The most important pathways regulating glioma cell proliferation include the epidermal growth factor receptor (EGFR) and PI3K/AKT signaling pathways, p53 pathway, TGF-dependent apoptotic signaling cascade, as well as the Notch pathway and nuclear Factor-κB (NF-κB) pathway. [54] MiRNAs were linked with the regulation of all above-mentioned pathways suggesting their intimate implication in different phenotypes of malignant gliomas. [55]

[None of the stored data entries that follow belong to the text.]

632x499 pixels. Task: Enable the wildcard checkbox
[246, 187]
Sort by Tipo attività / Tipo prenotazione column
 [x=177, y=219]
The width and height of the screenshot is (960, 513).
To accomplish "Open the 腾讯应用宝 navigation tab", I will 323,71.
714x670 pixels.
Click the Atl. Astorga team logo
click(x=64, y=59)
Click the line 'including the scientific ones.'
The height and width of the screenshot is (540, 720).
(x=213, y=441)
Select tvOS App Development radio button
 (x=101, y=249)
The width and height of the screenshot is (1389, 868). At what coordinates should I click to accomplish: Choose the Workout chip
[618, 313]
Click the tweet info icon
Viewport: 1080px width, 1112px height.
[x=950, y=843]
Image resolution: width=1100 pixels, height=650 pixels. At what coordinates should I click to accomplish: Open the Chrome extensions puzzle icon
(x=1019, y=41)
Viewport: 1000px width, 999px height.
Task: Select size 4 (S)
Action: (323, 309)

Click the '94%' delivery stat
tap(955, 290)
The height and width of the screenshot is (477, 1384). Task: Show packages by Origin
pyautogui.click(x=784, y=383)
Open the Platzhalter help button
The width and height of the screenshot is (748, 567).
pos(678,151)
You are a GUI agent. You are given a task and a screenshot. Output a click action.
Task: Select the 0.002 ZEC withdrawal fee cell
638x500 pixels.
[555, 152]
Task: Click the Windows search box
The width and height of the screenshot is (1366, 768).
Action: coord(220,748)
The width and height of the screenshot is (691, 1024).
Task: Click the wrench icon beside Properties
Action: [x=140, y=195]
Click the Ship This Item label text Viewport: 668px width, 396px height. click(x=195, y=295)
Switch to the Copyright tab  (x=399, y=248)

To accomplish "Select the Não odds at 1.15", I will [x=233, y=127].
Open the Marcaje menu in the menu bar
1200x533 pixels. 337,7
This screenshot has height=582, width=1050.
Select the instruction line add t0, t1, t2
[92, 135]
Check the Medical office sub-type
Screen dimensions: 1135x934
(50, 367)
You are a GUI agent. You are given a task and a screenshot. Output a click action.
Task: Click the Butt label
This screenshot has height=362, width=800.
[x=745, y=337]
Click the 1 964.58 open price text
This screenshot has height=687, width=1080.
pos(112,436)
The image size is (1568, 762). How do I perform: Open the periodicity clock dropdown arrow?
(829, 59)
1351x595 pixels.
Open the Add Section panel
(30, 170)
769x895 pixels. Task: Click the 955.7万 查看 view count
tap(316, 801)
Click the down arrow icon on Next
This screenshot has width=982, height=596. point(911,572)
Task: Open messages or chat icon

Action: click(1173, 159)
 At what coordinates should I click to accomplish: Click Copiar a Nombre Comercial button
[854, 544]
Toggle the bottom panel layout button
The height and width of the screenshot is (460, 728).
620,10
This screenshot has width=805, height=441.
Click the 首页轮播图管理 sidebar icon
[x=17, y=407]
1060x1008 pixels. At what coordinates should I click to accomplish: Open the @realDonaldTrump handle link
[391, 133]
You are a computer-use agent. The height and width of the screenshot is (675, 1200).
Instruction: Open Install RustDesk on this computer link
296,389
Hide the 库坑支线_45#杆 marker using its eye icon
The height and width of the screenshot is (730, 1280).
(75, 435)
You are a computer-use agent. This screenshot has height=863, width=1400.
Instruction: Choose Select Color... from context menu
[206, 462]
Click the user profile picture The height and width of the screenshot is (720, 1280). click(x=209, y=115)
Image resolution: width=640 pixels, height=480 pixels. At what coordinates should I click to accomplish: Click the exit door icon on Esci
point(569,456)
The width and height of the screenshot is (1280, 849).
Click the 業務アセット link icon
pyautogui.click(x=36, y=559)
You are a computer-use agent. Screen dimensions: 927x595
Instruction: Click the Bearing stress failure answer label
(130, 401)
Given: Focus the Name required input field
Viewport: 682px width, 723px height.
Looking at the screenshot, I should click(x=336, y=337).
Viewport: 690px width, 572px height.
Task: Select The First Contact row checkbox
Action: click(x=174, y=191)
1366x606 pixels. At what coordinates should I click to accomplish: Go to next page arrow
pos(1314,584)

To date, bio-informational analysis revealed that miR-21 was associated with TGF-β signaling pathway in GBM. [56] In addition, inhibition of miR-21 with antisense oligonucleotides resulted in suppression of EGFR signaling pathway and regulation of glioma proliferation. [57] Furthermore, leucine rich repeat interacting protein 1 acted as a direct target for miR-21 and could directly inhibit NF-κB signaling pathway, thus disrupting invasiveness and migration of gliomas. [58] MiR-221/222 in previous literature was found to regulate several genes involved in AKT signaling pathways and the pro-apoptotic gene P53 upregulated modulator of apoptosis. [15],[39] In addition, a recent investigation revealed that chronic miR221/222 mediated MGMT down-regulation could render glioma cells unable to repair genetic damage. [59] The result indicated that the target of miR221/222 pointed to MGMT of DNA repairment in the process of gliomagenesis. It was suggestive that the direct/indirect targets of miR-128 covered the angiopoietin-related protein (5ARP5), p53, Bmi-1, and the cell cycle gene activator (E2F-3a). The functions of these genes were involved in the regulation of cell renewal, proliferation, differentiation, and tumorigenesis. [19],[20] In addition, miR-128 might act on caspase-mediated apoptosis and suppress tumor growth. MiR-451 was attributed as a tumor suppressor function targeting of the AKT and AMPK signaling pathway. Down-regulation of miR-451 was suggested to have an impact in cell growth, migration, invasion, and apoptosis. Based on a multidimensional genomic data set of glioblastoma from Tumor Cancer Genome  Atlas More Details (TCGA) datasets, miR-26a was validated to be a cooperating component of a frequently occurring amplicon, where contained oncogenes CENTG1 that regulate AKT pathways. By integrating DNA copy number, mRNA, miRNA, and DNA methylation data, the clinic further investigated several potential targets of miR-26a in glioma, including PTEN, RB1, and MAP3K2/MEKK2. [60] MiR-326 was down-regulated in gliomas and was identified as a direct regulator of Notch expression in glioblastoma stem cells. [61] Similar in kind, miR-7 (with down-regulation in tumor samples) reduced the viability and invasiveness of glioblastoma cells by directly targeting EGFR and AKT pathway. [24]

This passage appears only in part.